Wir sind halt doch und natürlich auch in den meisten Fällen glücklicherweise vom deutschen und österreichischen Kulturkreis sozialisiert worden bzw. stellt dieser auch unsere Geschichte dar. Deswegen passt auch dieses Leninzitat so gut auf uns Südtiroler:

Revolution in Deutschland? Das wird nie etwas, wenn diese Deutschen einen Bahnhof stürmen wollen, kaufen die sich noch eine Bahnsteigkarte!

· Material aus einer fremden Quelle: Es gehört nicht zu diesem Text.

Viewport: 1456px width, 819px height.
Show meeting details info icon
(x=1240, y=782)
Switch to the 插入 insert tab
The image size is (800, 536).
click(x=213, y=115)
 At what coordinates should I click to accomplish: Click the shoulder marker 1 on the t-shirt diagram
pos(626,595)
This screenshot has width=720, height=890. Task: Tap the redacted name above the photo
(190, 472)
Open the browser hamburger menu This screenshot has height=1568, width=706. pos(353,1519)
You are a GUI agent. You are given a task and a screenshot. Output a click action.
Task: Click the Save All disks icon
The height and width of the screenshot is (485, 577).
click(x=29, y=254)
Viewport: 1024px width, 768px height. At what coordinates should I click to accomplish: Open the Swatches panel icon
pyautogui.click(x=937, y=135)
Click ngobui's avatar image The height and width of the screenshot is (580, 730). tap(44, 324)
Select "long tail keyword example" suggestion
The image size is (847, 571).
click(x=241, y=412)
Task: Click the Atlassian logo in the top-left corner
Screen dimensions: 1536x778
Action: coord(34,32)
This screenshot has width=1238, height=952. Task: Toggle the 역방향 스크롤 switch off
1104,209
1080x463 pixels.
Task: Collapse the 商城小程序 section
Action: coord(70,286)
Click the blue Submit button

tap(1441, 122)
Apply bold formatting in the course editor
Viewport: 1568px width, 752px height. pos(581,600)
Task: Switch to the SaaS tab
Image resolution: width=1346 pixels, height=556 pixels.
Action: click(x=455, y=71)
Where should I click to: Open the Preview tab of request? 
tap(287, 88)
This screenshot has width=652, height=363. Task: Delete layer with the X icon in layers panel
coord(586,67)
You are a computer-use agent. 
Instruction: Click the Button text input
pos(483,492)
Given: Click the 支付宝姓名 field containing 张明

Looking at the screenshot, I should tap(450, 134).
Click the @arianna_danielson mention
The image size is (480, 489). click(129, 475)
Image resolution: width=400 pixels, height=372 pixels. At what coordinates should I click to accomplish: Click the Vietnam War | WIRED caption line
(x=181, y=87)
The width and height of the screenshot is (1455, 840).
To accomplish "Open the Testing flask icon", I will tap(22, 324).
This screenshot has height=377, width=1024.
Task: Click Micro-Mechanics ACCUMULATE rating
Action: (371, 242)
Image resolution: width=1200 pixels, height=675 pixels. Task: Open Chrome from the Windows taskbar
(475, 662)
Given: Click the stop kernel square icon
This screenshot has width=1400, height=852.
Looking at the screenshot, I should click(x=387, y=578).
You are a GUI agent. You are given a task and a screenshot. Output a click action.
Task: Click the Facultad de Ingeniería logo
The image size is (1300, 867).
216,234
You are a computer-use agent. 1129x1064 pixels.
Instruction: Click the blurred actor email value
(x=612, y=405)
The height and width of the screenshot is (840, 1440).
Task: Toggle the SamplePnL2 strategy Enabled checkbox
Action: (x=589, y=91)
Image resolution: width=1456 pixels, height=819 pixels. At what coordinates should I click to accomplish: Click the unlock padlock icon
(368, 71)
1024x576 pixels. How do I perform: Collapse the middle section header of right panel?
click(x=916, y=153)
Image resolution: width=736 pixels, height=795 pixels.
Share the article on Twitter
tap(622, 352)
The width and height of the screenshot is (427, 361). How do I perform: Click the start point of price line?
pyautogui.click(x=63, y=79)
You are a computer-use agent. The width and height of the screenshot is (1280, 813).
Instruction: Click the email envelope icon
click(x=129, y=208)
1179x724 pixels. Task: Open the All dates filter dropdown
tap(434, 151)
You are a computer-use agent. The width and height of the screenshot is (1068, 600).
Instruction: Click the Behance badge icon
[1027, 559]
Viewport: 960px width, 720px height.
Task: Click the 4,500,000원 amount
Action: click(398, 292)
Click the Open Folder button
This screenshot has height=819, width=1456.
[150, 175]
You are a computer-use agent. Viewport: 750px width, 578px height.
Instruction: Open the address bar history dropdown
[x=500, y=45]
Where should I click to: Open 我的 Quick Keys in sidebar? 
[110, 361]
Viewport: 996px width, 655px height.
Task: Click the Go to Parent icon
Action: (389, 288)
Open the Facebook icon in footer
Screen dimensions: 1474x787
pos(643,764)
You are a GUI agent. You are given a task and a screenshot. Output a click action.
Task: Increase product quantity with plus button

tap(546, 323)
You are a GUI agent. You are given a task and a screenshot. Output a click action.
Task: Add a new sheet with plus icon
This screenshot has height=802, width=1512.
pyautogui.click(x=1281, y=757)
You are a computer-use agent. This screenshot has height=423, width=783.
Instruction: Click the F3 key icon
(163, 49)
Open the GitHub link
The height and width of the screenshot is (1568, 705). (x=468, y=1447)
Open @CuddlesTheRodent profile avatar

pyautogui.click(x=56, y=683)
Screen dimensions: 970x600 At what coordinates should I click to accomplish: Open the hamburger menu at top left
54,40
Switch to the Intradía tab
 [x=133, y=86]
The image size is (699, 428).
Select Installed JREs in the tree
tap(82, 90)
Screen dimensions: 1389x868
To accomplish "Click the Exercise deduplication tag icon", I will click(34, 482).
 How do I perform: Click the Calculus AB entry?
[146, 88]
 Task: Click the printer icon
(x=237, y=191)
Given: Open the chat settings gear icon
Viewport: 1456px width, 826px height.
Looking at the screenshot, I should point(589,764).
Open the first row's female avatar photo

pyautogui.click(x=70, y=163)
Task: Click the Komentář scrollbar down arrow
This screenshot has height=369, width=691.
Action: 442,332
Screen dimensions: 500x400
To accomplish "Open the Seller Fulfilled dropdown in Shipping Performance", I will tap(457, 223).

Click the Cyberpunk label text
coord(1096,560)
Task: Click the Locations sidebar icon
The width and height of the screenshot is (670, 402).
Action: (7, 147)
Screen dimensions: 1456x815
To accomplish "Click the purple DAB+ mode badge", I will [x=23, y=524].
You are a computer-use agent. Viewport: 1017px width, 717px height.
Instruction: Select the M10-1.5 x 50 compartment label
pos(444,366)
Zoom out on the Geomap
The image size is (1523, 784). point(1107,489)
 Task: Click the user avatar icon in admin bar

Das mag teilweise stimmen. Doch der “Rentenskandal”, der von den “Athesia”-Medien gekonnt ins Unermessliche aufgebauscht wurde, sollte nur den Zweck erfüllen, die Opposition vehement zu schwächen.
Man hat sich gesagt (einige elitäre Kreise in SVP, Athesia und Staat Italien?), die werden zu stark und wollen uns unseren Status als alleiniges Sprachrohr der deutschen und ladinischen Südtiroler wegnehmen, also muss ein Skandal her. Wenn man sich die Ergebnisse der Landtagswahl genau anschaut, besonders in den ländlichen Gemeinden wo die SVP extrem eingebrochen ist, weiß man worum es geht. Genau diese ländlichen Bürger regen sich jetzt auch wahrscheinlich am meisten über den Rentenskandal auf. Von dieser Meinung, auch falls sie als Verschwörungstheorie angesehen werden sollte, lasse ich mich nicht abringen. Denn “Cui bono” ist in diesem Fall so sonnenklar wie selten zuvor. Und weitere Theorien die jetzt in den Medien auftauchen (z.B. “ff” diese Woche) die besagen, dass Ebner und Co. Kompatscher und sein neues Team schwächen wollte, kann man getrost vergessen. Ich glaube kaum dass Ebner so blöd ist, wenn selbst jeder Laie versteht, dass dieser teils inszenierte “Skandal” nur den sog. Erneuerern in der SVP um Kompatscher, sowie automatisch der Partei insgesamt, enormen Aufwind beschert.